((
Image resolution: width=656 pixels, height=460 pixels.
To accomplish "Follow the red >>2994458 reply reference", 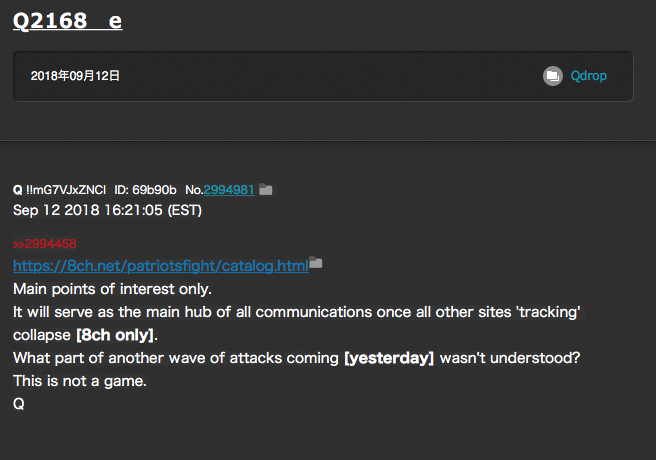I will [44, 243].
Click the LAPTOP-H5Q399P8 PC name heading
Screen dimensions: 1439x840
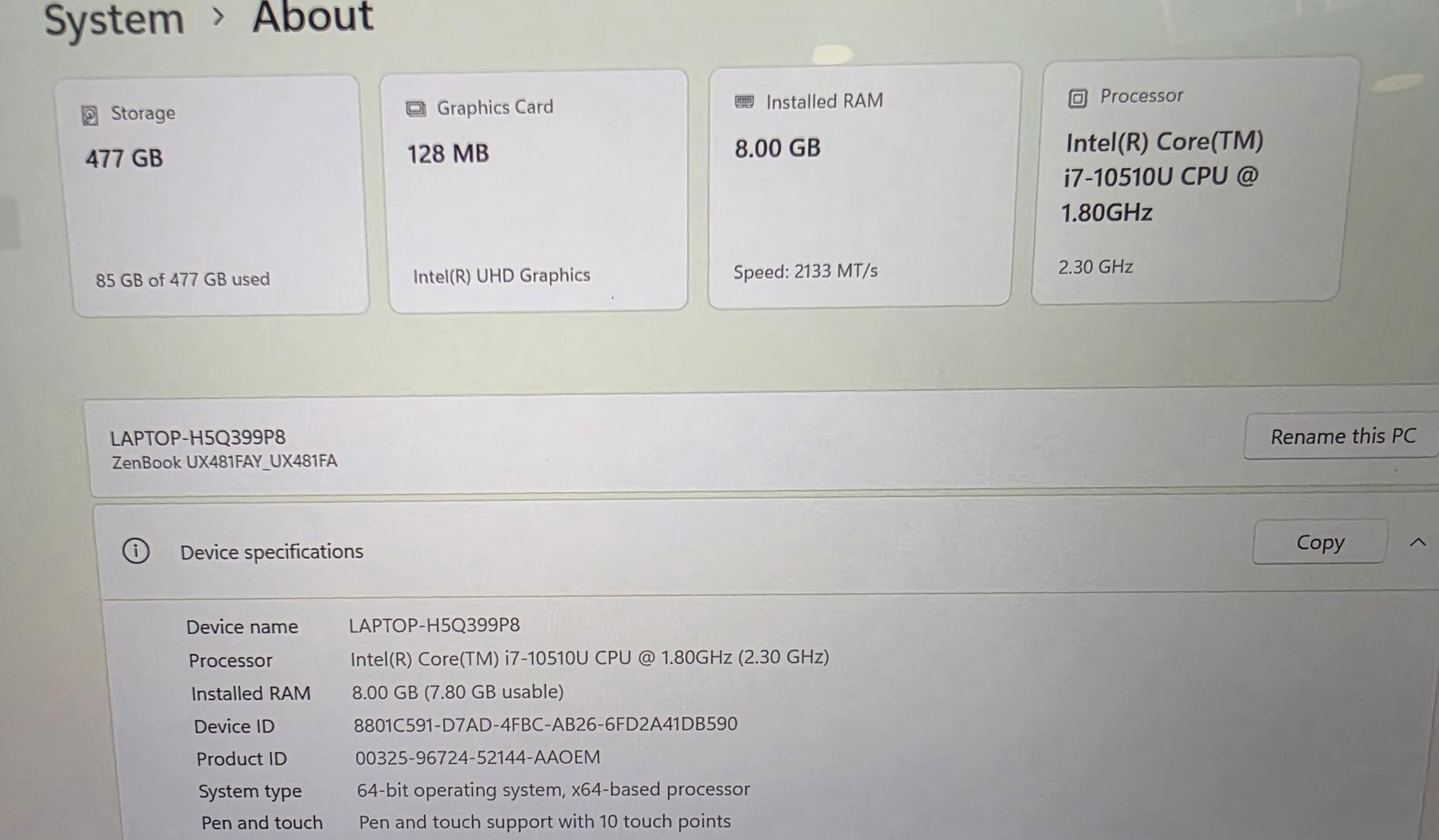click(198, 437)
))
§ TASK:
Reproduce the lines above, exactly and exclusively, from the line containing "Click the LAPTOP-H5Q399P8 PC name heading" down to the last line, both included; pictures are not part of the copy.

§ RESULT OF THIS EXERCISE:
Click the LAPTOP-H5Q399P8 PC name heading
Screen dimensions: 1439x840
click(198, 437)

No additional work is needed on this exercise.